DJs, on the other hand, tend to trend, and it is common to hear the same tracks as you bop from one joint to another. Paper’s DJ category does seem to reward those less likely to play predictably. In that category, my favorite DJ not named Paul Sevigny or Jonathan Toubin is nominated. That’s Elle Dee. I love the "BEST PART-TIME DJ" category as it recognizes the "everybody is a DJ” era that I have become so involved in. Paper has been around for a long time, and some of the players who made it great are still around and as credible as anyone to give these awards. One of those venerable Paper players is the sparkling Mickey Boardman, who is celebrating his birthday today and tonight.

While I am out and about and at Webster Hall, I will certainly stop by Riot Avenue, my Thursday DJ partner Sam Valentine’s weekly Wednesday event there. Sam will be joined by Avi Miller. Among the hosts is the absolutely fantastic Bless Fantastic.

This Friday there’s a party across the pond that I wish I could attend. Old friend, DJ, producer, composer, innovator Larry Thom better known as Larry Tee will celebrate his birthday at Larry Tee’s Super Electric Party Machine at East Bloc, 217 City Road, London, England. I don’t even like to travel uptown so I send best wishes to one of the best.
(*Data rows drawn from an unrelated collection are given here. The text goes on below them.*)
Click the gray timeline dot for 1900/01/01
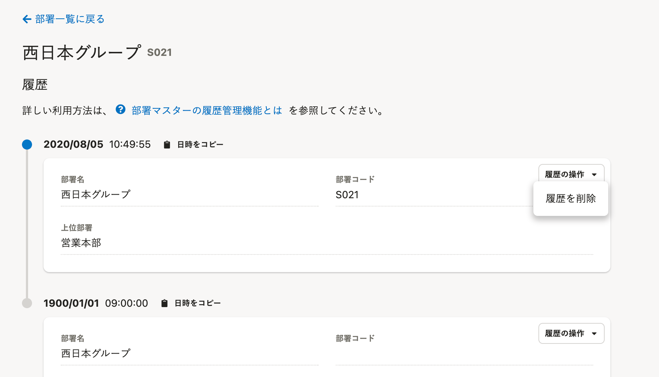(27, 303)
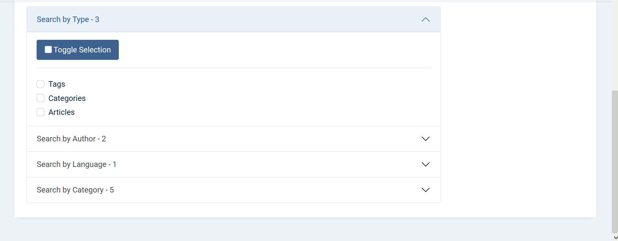This screenshot has width=618, height=241.
Task: Click the 'Search by Type - 3' title
Action: coord(68,19)
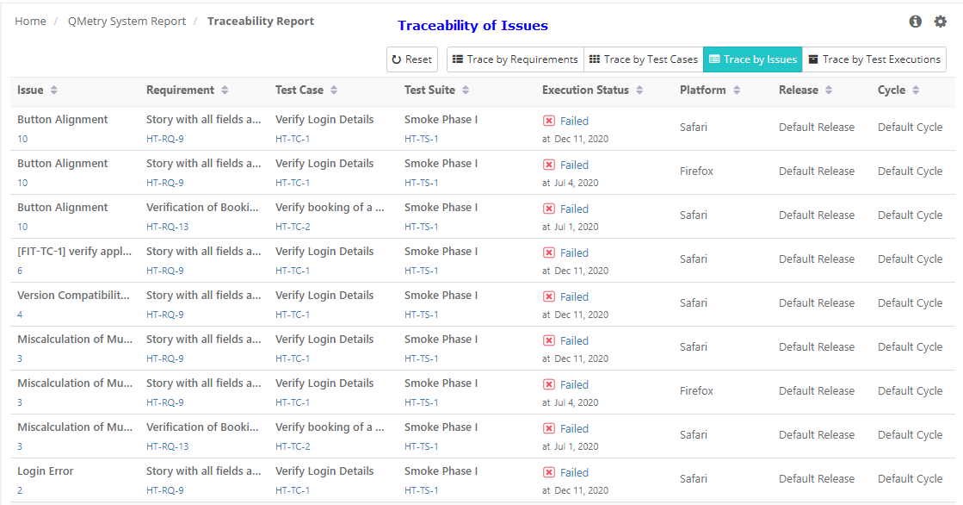Navigate to Home via the breadcrumb
Image resolution: width=963 pixels, height=505 pixels.
(x=30, y=21)
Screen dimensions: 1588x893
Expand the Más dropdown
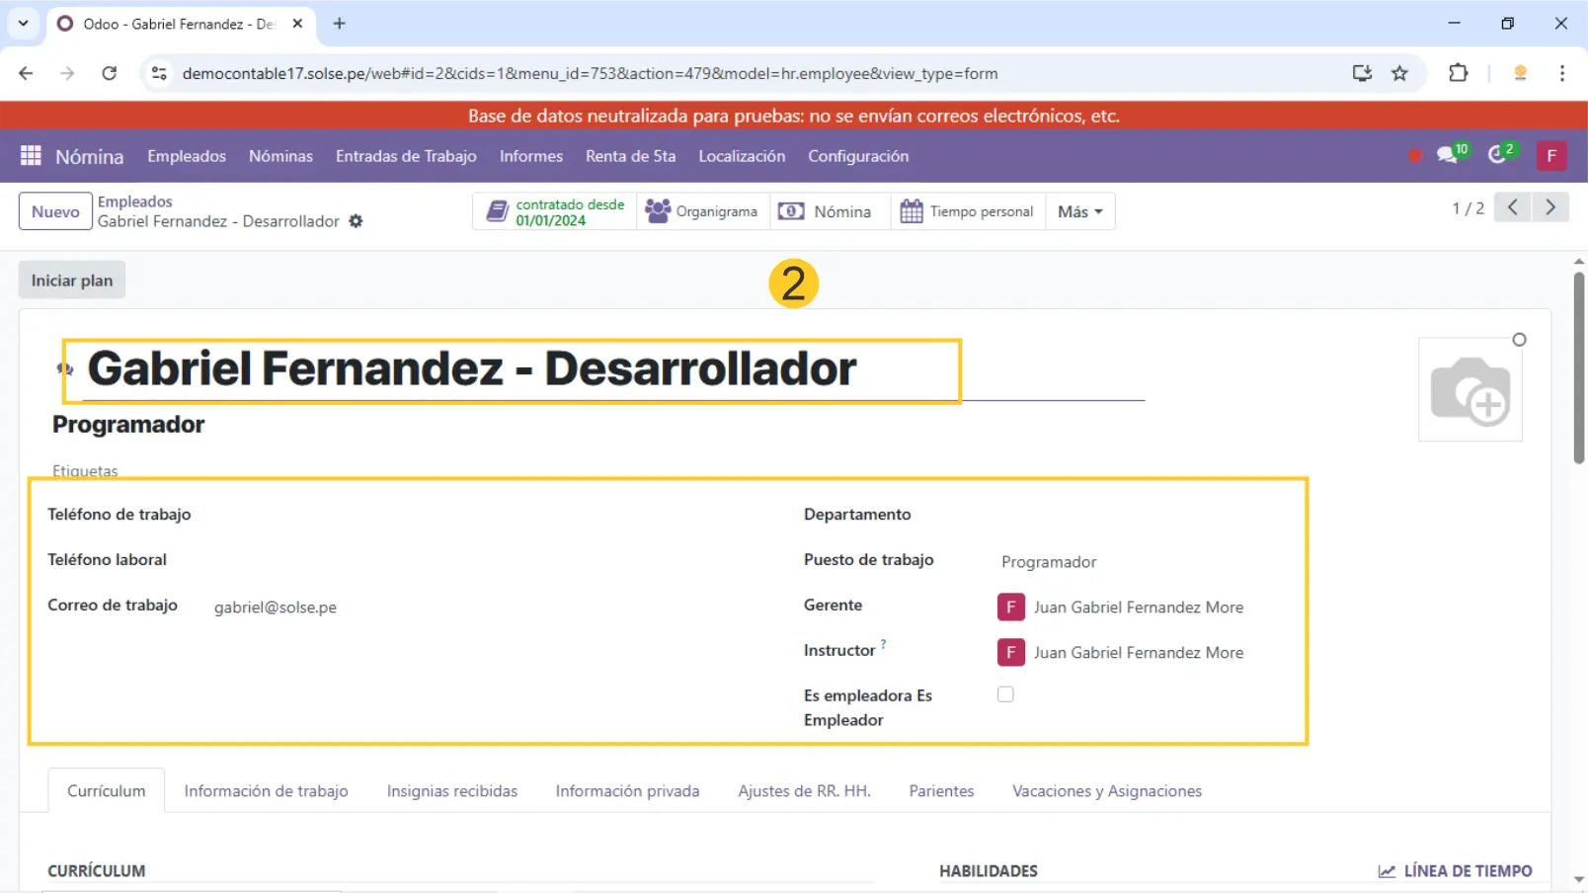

Larry Tee On His Favorite Project Yet: New Single ‘Charlie’

You can’t talk about the "good ol’ days" of nightlife without homage to Larry Tee. However, Larry, like myself, likes to be remembered for what he has done and acknowledged for what he is doing in the "now.” Larry and I have worked together many times. Sometimes the relationship has been testy, but it is always respectful. He has constantly redefined nightlife and our culture. I was around when he coined the term “Electroclash” for a genre of music that few knew about then. He helped push artists like RuPaul, Peaches, Fischerspooner, and Scissor Sisters into our vocabulary. He talked about Williamsburg while we were still paying Manhattan rents and listening to boring disc jockeys.

His Love Machine party with his Atlanta clan RuPaul, Lahomma Van Zandt, and Lady Bunny was the precursor to so much of our fabulously forward nightlife. He was pushing Amanda Lepore when she was still sporting a push-up bra. I remember hearing him talk about Princess Superstar when she was Princess "I wanna be a” Star. Larry has always been in front of the action. He has always gone where no man has gone before. So when he says that something’s going to be the next thing… we better listen. He and I were partners in crime at Le Palace de Beaute with Michael Alig before the famous crime(s). He has made a rock star out of Perez Hilton and created W.I.T. This can go on and on but as I said up top, Larry is still making it happen in a huge way and we chatted with him about it.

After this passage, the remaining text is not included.